### SHORT PROBLEM:
Output the records word for word, from the line containing "This screenshot has width=1400, height=846." down to the end of the records, and leave the pictures out.

### PROVIDED RECORDS:
========================================================================

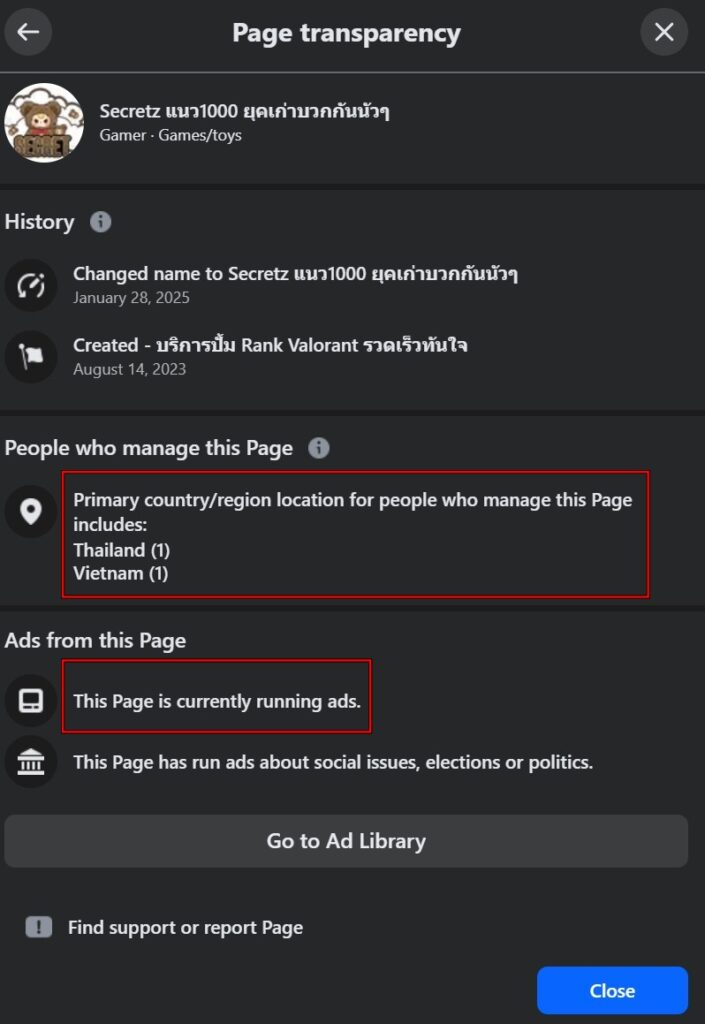Click the social issues, elections or politics ads text

tap(333, 762)

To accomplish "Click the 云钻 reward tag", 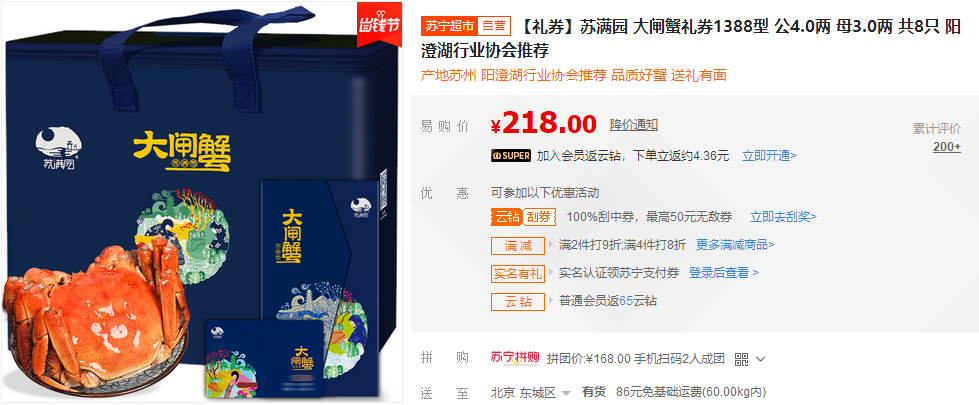I will tap(518, 301).
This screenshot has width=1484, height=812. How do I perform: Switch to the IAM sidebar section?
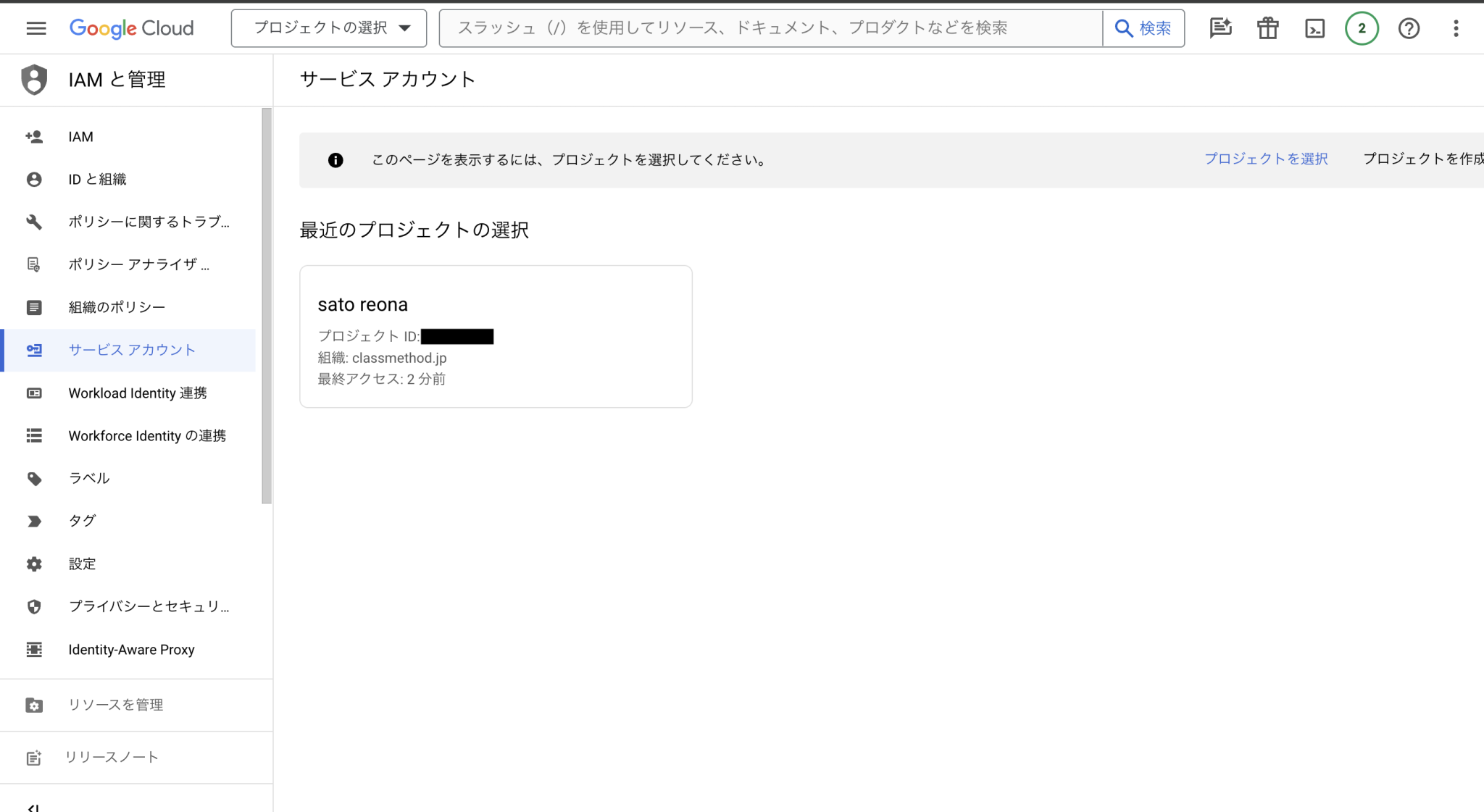point(80,136)
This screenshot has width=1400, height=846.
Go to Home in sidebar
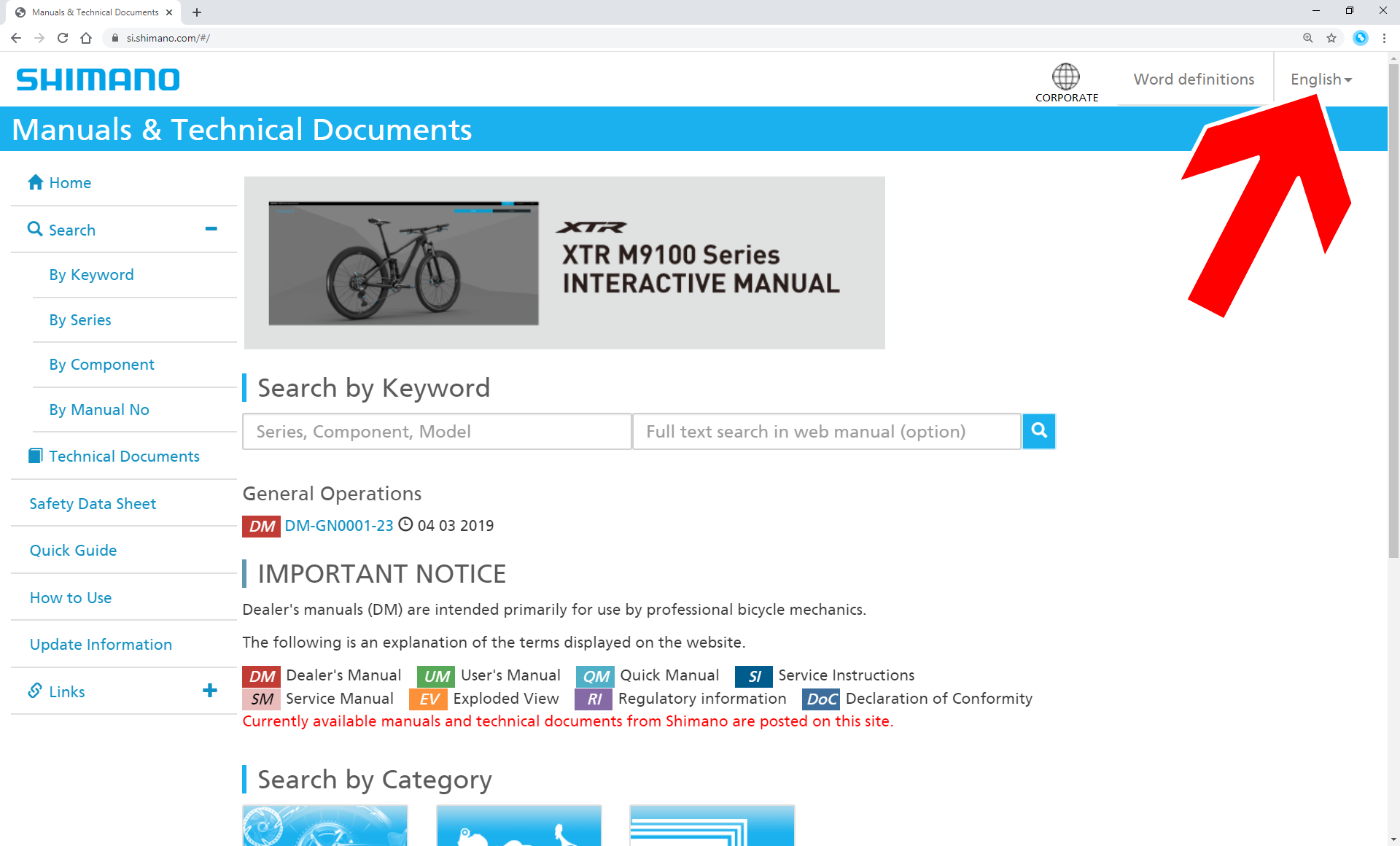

========================================================================

### SOLUTION FOR THIS PROBLEM:
This screenshot has width=1400, height=846.
Go to Home in sidebar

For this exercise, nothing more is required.